## PROBLEM REQUIREMENTS
Every record is to be restated exactly, with nothing left out.

## AVAILABLE DATA
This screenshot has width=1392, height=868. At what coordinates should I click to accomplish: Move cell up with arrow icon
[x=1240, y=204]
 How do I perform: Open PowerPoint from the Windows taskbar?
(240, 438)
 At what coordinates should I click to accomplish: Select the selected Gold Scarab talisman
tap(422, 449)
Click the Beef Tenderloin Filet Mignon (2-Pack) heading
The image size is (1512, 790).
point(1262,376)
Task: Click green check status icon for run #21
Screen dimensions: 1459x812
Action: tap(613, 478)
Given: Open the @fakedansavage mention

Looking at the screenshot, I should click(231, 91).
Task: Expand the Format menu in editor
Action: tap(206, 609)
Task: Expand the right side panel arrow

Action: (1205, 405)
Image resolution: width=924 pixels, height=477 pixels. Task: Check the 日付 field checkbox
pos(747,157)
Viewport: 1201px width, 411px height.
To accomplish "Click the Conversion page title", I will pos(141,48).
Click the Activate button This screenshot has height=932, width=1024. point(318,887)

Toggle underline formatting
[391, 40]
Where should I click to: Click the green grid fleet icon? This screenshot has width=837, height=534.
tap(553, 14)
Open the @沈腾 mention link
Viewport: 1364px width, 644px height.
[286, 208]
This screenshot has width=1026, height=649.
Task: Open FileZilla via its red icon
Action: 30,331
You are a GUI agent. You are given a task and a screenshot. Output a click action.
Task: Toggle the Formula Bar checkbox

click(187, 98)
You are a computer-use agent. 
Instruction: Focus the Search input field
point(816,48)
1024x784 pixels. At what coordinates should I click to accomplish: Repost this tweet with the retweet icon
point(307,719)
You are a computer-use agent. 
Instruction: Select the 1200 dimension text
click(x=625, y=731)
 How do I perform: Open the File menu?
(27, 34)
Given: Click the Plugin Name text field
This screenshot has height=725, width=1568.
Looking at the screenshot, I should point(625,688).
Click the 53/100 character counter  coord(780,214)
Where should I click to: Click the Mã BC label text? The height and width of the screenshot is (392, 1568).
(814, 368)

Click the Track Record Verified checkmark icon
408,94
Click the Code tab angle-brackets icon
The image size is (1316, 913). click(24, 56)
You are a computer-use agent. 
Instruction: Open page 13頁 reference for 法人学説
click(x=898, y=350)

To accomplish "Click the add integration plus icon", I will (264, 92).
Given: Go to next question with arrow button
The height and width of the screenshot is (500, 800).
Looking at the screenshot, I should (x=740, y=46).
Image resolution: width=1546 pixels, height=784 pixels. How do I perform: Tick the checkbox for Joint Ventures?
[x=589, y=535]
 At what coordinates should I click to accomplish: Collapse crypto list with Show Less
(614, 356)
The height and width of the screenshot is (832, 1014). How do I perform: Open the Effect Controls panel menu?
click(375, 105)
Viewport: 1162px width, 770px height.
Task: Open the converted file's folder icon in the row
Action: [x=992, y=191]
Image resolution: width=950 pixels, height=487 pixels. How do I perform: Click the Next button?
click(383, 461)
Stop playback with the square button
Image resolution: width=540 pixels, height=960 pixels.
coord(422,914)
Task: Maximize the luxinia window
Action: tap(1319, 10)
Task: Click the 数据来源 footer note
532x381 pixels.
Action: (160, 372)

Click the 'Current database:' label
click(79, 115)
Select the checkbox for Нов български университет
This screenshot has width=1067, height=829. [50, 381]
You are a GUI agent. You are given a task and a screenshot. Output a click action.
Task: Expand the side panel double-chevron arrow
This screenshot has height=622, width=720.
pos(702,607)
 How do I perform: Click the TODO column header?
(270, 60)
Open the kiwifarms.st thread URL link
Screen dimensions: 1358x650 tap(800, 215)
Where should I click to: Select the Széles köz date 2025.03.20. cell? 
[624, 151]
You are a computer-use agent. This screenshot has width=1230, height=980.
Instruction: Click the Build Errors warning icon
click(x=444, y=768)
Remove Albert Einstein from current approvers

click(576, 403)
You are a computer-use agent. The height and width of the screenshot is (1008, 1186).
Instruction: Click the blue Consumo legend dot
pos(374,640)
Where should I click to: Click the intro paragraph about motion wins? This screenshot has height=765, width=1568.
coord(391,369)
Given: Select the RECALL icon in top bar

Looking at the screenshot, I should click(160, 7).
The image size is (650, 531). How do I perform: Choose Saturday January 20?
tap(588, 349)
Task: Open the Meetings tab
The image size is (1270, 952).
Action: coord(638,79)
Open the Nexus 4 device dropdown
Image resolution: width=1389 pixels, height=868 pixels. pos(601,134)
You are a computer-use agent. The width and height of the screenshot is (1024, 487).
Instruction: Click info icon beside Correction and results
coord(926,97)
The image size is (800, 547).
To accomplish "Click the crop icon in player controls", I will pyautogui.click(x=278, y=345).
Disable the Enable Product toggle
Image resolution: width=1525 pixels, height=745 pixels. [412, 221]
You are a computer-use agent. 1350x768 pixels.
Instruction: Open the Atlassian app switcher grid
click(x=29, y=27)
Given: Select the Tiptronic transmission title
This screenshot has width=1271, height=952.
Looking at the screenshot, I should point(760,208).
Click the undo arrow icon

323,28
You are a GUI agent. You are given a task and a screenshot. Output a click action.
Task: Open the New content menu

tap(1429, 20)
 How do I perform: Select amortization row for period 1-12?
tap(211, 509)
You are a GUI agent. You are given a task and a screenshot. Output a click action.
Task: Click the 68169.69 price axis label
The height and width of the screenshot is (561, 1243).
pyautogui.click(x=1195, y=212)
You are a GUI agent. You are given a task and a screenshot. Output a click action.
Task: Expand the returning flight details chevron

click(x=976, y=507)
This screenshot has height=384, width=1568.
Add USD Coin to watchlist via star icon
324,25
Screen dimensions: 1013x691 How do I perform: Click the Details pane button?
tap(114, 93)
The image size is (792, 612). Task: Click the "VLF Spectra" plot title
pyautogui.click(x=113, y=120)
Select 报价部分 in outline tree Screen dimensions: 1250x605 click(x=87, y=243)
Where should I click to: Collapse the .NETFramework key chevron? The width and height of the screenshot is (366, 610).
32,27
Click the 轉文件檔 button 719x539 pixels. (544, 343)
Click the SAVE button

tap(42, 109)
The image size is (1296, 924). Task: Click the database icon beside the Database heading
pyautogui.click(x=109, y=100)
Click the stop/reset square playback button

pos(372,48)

## ANSWER TO THIS TASK
This screenshot has width=1392, height=868. At what coordinates should I click to accomplish: Move cell up with arrow icon
[x=1240, y=204]
 How do I perform: Open PowerPoint from the Windows taskbar?
(240, 438)
 At what coordinates should I click to accomplish: Select the selected Gold Scarab talisman
tap(422, 449)
Click the Beef Tenderloin Filet Mignon (2-Pack) heading
The image size is (1512, 790).
point(1262,376)
Task: Click green check status icon for run #21
Screen dimensions: 1459x812
Action: tap(613, 478)
Given: Open the @fakedansavage mention

Looking at the screenshot, I should click(231, 91).
Task: Expand the Format menu in editor
Action: tap(206, 609)
Task: Expand the right side panel arrow

Action: (1205, 405)
Image resolution: width=924 pixels, height=477 pixels. Task: Check the 日付 field checkbox
pos(747,157)
Viewport: 1201px width, 411px height.
To accomplish "Click the Conversion page title", I will pos(141,48).
Click the Activate button This screenshot has height=932, width=1024. point(318,887)

Toggle underline formatting
[391, 40]
Where should I click to: Click the green grid fleet icon? This screenshot has width=837, height=534.
tap(553, 14)
Open the @沈腾 mention link
Viewport: 1364px width, 644px height.
[286, 208]
This screenshot has width=1026, height=649.
Task: Open FileZilla via its red icon
Action: 30,331
You are a GUI agent. You are given a task and a screenshot. Output a click action.
Task: Toggle the Formula Bar checkbox

click(187, 98)
You are a computer-use agent. 
Instruction: Focus the Search input field
point(816,48)
1024x784 pixels. At what coordinates should I click to accomplish: Repost this tweet with the retweet icon
point(307,719)
You are a computer-use agent. 
Instruction: Select the 1200 dimension text
click(x=625, y=731)
 How do I perform: Open the File menu?
(27, 34)
Given: Click the Plugin Name text field
This screenshot has height=725, width=1568.
Looking at the screenshot, I should point(625,688).
Click the 53/100 character counter  coord(780,214)
Where should I click to: Click the Mã BC label text? The height and width of the screenshot is (392, 1568).
(814, 368)

Click the Track Record Verified checkmark icon
408,94
Click the Code tab angle-brackets icon
The image size is (1316, 913). click(24, 56)
You are a computer-use agent. 
Instruction: Open page 13頁 reference for 法人学説
click(x=898, y=350)

To accomplish "Click the add integration plus icon", I will (264, 92).
Given: Go to next question with arrow button
The height and width of the screenshot is (500, 800).
Looking at the screenshot, I should (x=740, y=46).
Image resolution: width=1546 pixels, height=784 pixels. How do I perform: Tick the checkbox for Joint Ventures?
[x=589, y=535]
 At what coordinates should I click to accomplish: Collapse crypto list with Show Less
(614, 356)
The height and width of the screenshot is (832, 1014). How do I perform: Open the Effect Controls panel menu?
click(375, 105)
Viewport: 1162px width, 770px height.
Task: Open the converted file's folder icon in the row
Action: [x=992, y=191]
Image resolution: width=950 pixels, height=487 pixels. How do I perform: Click the Next button?
click(383, 461)
Stop playback with the square button
Image resolution: width=540 pixels, height=960 pixels.
coord(422,914)
Task: Maximize the luxinia window
Action: tap(1319, 10)
Task: Click the 数据来源 footer note
532x381 pixels.
Action: (160, 372)

Click the 'Current database:' label
click(79, 115)
Select the checkbox for Нов български университет
This screenshot has width=1067, height=829. [50, 381]
You are a GUI agent. You are given a task and a screenshot. Output a click action.
Task: Expand the side panel double-chevron arrow
This screenshot has height=622, width=720.
pos(702,607)
 How do I perform: Click the TODO column header?
(270, 60)
Open the kiwifarms.st thread URL link
Screen dimensions: 1358x650 tap(800, 215)
Where should I click to: Select the Széles köz date 2025.03.20. cell? 
[624, 151]
You are a computer-use agent. This screenshot has width=1230, height=980.
Instruction: Click the Build Errors warning icon
click(x=444, y=768)
Remove Albert Einstein from current approvers

click(576, 403)
You are a computer-use agent. The height and width of the screenshot is (1008, 1186).
Instruction: Click the blue Consumo legend dot
pos(374,640)
Where should I click to: Click the intro paragraph about motion wins? This screenshot has height=765, width=1568.
coord(391,369)
Given: Select the RECALL icon in top bar

Looking at the screenshot, I should click(160, 7).
The image size is (650, 531). How do I perform: Choose Saturday January 20?
tap(588, 349)
Task: Open the Meetings tab
The image size is (1270, 952).
Action: coord(638,79)
Open the Nexus 4 device dropdown
Image resolution: width=1389 pixels, height=868 pixels. pos(601,134)
You are a computer-use agent. The width and height of the screenshot is (1024, 487).
Instruction: Click info icon beside Correction and results
coord(926,97)
The image size is (800, 547).
To accomplish "Click the crop icon in player controls", I will pyautogui.click(x=278, y=345).
Disable the Enable Product toggle
Image resolution: width=1525 pixels, height=745 pixels. [412, 221]
You are a computer-use agent. 1350x768 pixels.
Instruction: Open the Atlassian app switcher grid
click(x=29, y=27)
Given: Select the Tiptronic transmission title
This screenshot has width=1271, height=952.
Looking at the screenshot, I should point(760,208).
Click the undo arrow icon

323,28
You are a GUI agent. You are given a task and a screenshot. Output a click action.
Task: Open the New content menu

tap(1429, 20)
 How do I perform: Select amortization row for period 1-12?
tap(211, 509)
You are a GUI agent. You are given a task and a screenshot. Output a click action.
Task: Click the 68169.69 price axis label
The height and width of the screenshot is (561, 1243).
pyautogui.click(x=1195, y=212)
You are a GUI agent. You are given a task and a screenshot. Output a click action.
Task: Expand the returning flight details chevron

click(x=976, y=507)
This screenshot has height=384, width=1568.
Add USD Coin to watchlist via star icon
324,25
Screen dimensions: 1013x691 How do I perform: Click the Details pane button?
tap(114, 93)
The image size is (792, 612). Task: Click the "VLF Spectra" plot title
pyautogui.click(x=113, y=120)
Select 报价部分 in outline tree Screen dimensions: 1250x605 click(x=87, y=243)
Where should I click to: Collapse the .NETFramework key chevron? The width and height of the screenshot is (366, 610).
32,27
Click the 轉文件檔 button 719x539 pixels. (544, 343)
Click the SAVE button

tap(42, 109)
The image size is (1296, 924). Task: Click the database icon beside the Database heading
pyautogui.click(x=109, y=100)
Click the stop/reset square playback button

pos(372,48)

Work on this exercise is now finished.